Apesar disso, ainda foram efetuadas novas (e onerosas) contratações externas, agora sob investigação do Ministério Público.

A pegada do descalabro está à vista. Se a provedora não resistir às pressões de governantes – e já se viu que não resiste – e não travar a fundo, será ela a primeira vítima do colapso da Santa Casa… 

 

Nota em rodapé 1: As sondagens teimam em dizer que a popularidade de Marcelo se mantém intacta, o que equivale a ‘carimbar’ o modo sui generis como tem exercido a função de Presidente da República, continuando a desempenhar, com visível satisfação, o papel de comentador político… 

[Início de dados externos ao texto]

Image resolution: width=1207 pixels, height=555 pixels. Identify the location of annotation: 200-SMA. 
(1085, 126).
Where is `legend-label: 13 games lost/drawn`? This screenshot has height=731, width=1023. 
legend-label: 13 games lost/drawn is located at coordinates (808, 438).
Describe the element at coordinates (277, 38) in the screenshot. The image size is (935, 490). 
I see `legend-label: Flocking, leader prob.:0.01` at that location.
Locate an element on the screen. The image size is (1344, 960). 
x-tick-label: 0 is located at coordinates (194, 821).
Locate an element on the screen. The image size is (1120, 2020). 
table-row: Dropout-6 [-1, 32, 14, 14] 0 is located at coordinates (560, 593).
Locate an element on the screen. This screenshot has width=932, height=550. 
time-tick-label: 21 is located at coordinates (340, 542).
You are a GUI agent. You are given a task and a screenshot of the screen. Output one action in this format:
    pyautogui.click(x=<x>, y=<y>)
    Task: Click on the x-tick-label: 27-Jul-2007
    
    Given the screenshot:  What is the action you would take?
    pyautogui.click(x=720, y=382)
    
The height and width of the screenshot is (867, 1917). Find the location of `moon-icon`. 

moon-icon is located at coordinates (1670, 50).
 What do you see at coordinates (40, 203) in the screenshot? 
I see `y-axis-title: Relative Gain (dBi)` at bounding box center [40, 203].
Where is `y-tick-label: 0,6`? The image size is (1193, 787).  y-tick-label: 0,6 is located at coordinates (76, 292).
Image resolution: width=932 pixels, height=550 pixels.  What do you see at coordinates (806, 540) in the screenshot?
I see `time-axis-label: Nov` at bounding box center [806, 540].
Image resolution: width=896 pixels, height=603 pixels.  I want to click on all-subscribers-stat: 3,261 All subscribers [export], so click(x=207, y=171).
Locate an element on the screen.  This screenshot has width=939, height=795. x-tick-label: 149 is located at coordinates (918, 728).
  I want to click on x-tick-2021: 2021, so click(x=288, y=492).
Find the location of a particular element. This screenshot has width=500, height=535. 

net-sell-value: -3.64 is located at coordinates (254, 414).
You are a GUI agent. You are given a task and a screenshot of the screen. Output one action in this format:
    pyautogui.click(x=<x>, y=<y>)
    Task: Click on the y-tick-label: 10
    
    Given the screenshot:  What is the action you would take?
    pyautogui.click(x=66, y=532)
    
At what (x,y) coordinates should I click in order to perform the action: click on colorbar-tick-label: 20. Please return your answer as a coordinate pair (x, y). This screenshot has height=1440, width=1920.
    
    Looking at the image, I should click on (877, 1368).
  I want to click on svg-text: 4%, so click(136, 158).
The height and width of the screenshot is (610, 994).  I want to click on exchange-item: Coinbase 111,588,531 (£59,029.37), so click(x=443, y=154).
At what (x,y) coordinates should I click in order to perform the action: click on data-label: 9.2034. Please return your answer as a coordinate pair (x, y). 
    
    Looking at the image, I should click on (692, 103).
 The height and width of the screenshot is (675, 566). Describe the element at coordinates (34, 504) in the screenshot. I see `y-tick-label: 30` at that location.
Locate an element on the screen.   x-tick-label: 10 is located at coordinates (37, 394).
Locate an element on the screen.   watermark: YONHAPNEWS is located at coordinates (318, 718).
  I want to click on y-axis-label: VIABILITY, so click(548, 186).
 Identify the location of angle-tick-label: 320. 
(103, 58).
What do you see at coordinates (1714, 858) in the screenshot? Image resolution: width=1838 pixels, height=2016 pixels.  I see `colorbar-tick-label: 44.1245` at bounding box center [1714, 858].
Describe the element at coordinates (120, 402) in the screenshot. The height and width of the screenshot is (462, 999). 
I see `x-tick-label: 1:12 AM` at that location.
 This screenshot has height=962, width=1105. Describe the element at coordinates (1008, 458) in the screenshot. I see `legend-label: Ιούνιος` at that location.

Talvez por isso, as câmaras e os microfones perseguem-no, até em férias, solitário, de calções de banho, em Monte Gordo. E converteram-se numa espécie de droga da qual depende em doses fartas.

Temos, portanto, um Presidente a fingir que governa, mesmo a partir da praia, nos intervalos de duas braçadas; e um primeiro ministro que se eclipsa sempre que há uma crise – ou reaparece, em ‘exclusivo’, na capa do Correio da Manhã para ‘plantar’ a mensagem de que ignora o veto de Marcelo ao pacote ‘Mais Habitação’ -, deixando o Governo a ‘nadar em seco’… Consta que o país não se importa… E que em Kiev não se fala disso!…

 

Nota em rodapé 2: A remendada profissionalização das Forças Armadas deu nisto: há mais chefes do que soldados. A situação não é nova, mas tem-se agravado com a continuada sangria de efetivos. O Exército é o que mais sofre com essa ‘deserção’. Mas nos outros ramos, o desequilíbrio não é menor. Terminado o serviço militar obrigatório, nunca houve coragem política para fixar, ao menos, um serviço cívico mais curto no tempo, mas eficaz na sensibilização dos jovens para o espírito de missão e a importância nacional da instituição. O resultado está à vista: contas feitas, faltam milhares de militares para operacionalizar a estrutura. Algo que não parece preocupar o governo socialista, nem os seus ministros da Defesa escolhidos a dedo…

 

Nota em rodapé 3: Esta coluna não se publicará na próxima edição do Nascer do SOL reaparecendo a 8 de setembro. Até lá.